Die dritte Theorie, die „Relief Theorie“ besagt, dass vor allem die physische Reaktion des Lachens zu einer Reduktion von körperlichem Stress und Anspannung führt, was wiederum ein Gefühl von Heiterkeit und Erleichterung auslöst.

∞-ER NUTZEN VON HUMOR
Somit wissen wir jetzt also in etwa, wie Humor wirkt und funktioniert. Bleibt nur noch die Frage: Wozu der ganze Spaß? Dornhaus entwickelte ihr Humor-Coaching zur Förderung von Kreativität und Innovation am Arbeitsplatz, da durch Humor alte Denkweisen durchbrochen werden können. Wilkins und Eisenbraun hingegen fokussierten sich in ihrer Arbeit besonders auf die Funktion von Lachen und Humor als Coping-Mechanismus. Aufgrund der oben beschriebenen Wirkungsweisen hat ein Witz nämlich die Kraft negativen Affekt in positiven zu transformieren. „Harry Potter“-Fans mag hier direkt der Teil der Geschichte einfallen, in dem die jungen Hexen und Zauberer einen angsteinflößenden Irrwicht mit Hilfe des „Riddikulus“-Zaubers in etwas Lächerliches verwandeln und somit bezwingen. Und genauso ist es: Bedrohliche Situationen können mit Hilfe von Humor neu bewertet und einfacher überwunden werden. Man kann also sagen, dass er für den Menschen ein Überlebenswerkzeug darstellt. Neben einer erhöhten psychischen Resilienz, haben ein guter Sinn für Humor und häufiges Lachen außerdem noch physiologischen Vorteile: Die Ergebnisse von Hayashi und Kollegen (2009) ließen den Schluss zu, dass Lachen der Verschlimmerung diabetischer Neuropathie vorbeugen kann. Kimata (2004) zeigte, dass sich das Anschauen von lustigen Filmen positiv auf die Lungenfunktion von Asthma-Patienten auswirkte. Und eine Studie der University of Maryland aus dem Jahr 2005 stellte fest, dass der physische Akt des Lachens ähnliche Effekte auf den Blutkreislauf hat wie leichte Aerobic-Übungen.

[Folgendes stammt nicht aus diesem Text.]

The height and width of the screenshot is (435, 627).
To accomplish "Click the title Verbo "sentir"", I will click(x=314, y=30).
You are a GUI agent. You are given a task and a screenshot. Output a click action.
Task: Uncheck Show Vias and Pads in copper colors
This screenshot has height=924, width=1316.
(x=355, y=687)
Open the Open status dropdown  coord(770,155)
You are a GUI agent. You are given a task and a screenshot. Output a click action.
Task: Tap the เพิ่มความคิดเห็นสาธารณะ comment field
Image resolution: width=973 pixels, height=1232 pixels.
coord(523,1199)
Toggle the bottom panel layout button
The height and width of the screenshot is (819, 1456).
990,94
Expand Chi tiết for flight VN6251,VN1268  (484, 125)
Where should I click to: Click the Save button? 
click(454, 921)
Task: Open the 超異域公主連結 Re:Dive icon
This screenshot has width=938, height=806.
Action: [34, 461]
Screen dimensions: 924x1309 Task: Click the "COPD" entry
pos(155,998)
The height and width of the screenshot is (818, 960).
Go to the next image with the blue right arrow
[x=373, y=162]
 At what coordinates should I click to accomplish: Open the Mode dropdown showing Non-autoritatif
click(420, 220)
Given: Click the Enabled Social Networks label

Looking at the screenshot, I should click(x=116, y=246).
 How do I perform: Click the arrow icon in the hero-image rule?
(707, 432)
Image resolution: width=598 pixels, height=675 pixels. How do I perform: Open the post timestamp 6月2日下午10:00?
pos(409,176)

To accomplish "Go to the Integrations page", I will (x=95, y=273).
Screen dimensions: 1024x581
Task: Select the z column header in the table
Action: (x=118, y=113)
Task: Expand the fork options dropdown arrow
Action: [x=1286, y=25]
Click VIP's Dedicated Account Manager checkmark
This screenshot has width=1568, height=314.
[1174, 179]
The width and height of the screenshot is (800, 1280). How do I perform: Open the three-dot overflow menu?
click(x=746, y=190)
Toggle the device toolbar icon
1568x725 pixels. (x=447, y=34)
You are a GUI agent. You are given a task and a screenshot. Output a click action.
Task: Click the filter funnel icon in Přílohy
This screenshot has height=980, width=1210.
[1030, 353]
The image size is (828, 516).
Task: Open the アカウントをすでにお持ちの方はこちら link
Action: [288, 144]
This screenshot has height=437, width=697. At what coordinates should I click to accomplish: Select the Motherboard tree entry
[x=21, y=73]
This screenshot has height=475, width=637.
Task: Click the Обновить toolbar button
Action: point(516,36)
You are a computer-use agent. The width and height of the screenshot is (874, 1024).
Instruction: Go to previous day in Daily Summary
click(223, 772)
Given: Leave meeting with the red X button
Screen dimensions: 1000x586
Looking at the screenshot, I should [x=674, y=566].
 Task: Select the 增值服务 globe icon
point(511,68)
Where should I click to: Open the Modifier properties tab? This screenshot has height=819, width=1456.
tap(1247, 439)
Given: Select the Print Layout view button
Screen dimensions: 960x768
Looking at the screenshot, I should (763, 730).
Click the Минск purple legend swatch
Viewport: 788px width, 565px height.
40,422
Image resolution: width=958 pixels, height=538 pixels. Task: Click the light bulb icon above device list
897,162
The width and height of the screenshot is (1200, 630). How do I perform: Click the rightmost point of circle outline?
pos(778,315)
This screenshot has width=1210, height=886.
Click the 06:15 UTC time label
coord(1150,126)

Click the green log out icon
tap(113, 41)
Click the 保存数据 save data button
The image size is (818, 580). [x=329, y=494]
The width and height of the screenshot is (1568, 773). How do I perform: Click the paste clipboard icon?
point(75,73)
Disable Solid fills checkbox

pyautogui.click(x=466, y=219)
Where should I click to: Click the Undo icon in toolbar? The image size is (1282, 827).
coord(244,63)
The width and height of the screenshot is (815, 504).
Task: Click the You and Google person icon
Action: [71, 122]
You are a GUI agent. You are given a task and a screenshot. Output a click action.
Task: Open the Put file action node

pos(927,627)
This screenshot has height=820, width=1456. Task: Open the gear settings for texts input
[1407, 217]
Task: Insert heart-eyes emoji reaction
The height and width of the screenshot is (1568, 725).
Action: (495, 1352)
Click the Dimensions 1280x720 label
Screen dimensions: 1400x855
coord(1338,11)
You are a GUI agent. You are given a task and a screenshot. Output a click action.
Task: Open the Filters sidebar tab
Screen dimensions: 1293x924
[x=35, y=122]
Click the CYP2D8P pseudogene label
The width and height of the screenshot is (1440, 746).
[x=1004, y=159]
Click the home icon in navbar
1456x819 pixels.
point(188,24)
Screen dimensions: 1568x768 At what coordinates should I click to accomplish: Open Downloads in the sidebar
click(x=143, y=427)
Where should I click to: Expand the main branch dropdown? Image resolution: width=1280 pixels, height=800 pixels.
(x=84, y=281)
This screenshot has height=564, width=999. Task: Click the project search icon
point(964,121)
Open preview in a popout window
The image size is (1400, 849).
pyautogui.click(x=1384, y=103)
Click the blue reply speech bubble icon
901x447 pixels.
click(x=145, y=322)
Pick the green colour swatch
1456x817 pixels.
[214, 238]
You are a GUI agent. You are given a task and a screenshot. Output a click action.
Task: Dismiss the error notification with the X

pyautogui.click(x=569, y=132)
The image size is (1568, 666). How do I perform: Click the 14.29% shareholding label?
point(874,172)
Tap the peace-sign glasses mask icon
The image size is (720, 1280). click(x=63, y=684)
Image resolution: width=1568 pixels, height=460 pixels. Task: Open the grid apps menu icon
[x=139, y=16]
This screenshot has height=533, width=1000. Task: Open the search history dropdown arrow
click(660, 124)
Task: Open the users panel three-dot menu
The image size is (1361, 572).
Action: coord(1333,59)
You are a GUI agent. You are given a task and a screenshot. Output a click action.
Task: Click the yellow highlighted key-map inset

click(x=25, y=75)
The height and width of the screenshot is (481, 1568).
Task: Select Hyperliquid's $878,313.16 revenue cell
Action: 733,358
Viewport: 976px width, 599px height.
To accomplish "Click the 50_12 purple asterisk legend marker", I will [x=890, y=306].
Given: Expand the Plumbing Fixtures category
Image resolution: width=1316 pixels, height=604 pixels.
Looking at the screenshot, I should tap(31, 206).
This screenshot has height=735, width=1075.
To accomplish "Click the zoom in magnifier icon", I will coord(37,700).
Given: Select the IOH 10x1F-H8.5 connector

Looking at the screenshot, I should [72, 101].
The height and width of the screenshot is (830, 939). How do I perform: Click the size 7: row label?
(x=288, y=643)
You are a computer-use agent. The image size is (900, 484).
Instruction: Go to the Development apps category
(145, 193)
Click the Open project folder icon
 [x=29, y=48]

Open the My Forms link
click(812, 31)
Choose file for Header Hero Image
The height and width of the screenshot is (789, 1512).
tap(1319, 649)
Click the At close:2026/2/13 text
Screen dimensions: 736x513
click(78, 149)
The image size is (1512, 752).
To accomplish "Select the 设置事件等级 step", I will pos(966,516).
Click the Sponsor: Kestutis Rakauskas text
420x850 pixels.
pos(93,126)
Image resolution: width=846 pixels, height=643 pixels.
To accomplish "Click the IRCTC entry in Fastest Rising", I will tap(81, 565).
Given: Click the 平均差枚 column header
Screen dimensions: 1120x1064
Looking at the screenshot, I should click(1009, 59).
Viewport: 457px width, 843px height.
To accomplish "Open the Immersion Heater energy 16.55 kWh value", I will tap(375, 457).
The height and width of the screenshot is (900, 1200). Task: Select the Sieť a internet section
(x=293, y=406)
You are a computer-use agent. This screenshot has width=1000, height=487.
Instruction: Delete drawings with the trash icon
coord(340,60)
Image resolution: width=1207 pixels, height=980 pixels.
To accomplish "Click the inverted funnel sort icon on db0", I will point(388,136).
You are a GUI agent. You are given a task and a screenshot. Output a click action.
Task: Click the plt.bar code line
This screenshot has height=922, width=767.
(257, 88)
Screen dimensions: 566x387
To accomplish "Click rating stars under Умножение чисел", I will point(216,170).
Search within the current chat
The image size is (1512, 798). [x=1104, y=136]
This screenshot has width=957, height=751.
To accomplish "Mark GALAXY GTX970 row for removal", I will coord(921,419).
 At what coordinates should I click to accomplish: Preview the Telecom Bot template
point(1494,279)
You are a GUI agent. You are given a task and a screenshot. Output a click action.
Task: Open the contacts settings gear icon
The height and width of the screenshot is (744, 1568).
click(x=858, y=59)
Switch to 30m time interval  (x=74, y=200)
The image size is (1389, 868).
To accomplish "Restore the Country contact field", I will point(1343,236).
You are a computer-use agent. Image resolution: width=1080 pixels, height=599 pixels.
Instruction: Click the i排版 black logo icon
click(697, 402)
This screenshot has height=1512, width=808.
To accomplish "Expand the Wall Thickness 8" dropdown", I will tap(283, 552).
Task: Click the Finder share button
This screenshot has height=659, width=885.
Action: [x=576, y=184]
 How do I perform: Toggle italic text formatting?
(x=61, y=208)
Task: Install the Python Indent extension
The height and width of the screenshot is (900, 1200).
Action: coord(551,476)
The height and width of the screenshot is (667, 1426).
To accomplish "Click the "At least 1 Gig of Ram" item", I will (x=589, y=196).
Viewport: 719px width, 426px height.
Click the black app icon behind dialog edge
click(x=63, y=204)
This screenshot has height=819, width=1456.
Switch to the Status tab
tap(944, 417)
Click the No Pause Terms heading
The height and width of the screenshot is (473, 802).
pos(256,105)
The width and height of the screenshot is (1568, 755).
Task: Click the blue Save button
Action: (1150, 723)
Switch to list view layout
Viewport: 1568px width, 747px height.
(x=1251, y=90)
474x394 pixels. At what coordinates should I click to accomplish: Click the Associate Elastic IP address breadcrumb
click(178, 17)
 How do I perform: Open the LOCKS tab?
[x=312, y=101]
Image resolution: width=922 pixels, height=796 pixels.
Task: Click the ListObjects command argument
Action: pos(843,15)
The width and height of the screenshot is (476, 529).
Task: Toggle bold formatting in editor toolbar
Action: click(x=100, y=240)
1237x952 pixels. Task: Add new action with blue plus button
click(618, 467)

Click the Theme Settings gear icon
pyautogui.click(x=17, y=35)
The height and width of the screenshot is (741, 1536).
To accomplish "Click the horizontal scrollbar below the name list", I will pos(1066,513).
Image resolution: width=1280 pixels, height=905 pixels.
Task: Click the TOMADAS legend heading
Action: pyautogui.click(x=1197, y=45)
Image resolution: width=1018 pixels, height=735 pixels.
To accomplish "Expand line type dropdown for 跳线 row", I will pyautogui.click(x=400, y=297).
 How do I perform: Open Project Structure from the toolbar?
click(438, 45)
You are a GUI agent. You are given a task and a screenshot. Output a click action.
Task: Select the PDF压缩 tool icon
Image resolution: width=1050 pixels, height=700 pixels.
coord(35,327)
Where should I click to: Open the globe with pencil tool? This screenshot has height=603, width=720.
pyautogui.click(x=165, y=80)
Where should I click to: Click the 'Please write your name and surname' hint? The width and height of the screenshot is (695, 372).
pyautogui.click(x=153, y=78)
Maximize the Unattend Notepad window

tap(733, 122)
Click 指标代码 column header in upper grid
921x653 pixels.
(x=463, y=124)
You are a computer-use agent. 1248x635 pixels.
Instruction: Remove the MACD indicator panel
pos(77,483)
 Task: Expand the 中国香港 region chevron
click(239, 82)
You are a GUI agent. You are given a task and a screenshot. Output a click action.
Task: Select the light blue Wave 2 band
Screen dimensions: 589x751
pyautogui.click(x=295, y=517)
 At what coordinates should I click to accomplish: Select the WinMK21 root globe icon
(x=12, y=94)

Kurzum: Lachen ist gesund. Wobei es für dieses simple Fazit vermutlich keiner intensiven Forschung bedurft hätte. Schließlich sagte ein deutscher Philosoph namens Immanuel im 18. Jahrhundert bereits: „Drei Dinge helfen, die Mühseligkeiten des Lebens zu tragen: Die Hoffnung, der Schlaf und das Lachen.“ Die seelenheilende Funktion des Lachens war also auch schon vor über 200 Jahren beKant… versteht ihr? Kant? Wegen Immanuel. Nein? Zu flach? Ihr habt schon wieder die Augen gerollt, oder?

Quellen:
Dornaus, C. (2016). Humor als Förderfaktor für Innovationen: Analyse eines Innovationscoachings und Entwicklung eines theoretischen Modells (qualitative Einzelfallstudien) (Vol. 24). University of Bamberg Press.

Pollack, J. (2012). The pun also rises: How the humble pun revolutionized language, changed history, and made wordplay more than some antics. Avery.

Schlicksupp, H., & Krause, T. (2008). Humor als Katalysator für Kreativität und Innovation. Vogel.

Wilkins, J., & Eisenbraun, A. J. (2009). Humor theories and the physiological benefits of laughter. Holistic nursing practice, 23(6), 349-354.